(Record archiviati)

□ □ □ □ □ □ □

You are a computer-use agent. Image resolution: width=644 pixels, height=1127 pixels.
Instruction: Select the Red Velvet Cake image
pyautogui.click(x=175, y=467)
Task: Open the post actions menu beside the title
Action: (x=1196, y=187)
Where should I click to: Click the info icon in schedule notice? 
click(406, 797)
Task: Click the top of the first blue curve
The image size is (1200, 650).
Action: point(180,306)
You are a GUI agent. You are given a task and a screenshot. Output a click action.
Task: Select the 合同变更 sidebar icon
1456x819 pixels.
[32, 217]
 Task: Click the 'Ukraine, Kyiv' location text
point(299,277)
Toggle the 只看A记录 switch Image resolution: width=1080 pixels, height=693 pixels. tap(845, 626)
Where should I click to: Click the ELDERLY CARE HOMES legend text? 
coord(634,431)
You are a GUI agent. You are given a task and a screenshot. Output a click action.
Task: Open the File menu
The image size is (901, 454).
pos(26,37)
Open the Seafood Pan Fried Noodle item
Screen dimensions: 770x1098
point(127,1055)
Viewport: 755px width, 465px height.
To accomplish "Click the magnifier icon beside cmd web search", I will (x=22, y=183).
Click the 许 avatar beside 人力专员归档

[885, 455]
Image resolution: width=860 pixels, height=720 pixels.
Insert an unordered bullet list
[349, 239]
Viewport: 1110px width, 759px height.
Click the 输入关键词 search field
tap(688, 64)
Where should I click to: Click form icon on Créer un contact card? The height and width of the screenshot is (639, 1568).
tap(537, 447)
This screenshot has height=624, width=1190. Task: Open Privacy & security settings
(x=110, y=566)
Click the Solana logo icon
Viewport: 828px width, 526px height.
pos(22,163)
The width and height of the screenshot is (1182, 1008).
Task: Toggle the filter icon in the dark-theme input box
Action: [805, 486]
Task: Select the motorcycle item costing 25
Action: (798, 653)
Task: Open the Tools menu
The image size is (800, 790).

□ □ □ □ □ □ □

# [CONSEGNA]
Filtri le righe riportate sopra e trascriva ognuna di quelle in cui compare la parola "size".

# [SOLUZIONE SCRITTA]
The image size is (1200, 650).
The image size is (901, 454).
The image size is (800, 790).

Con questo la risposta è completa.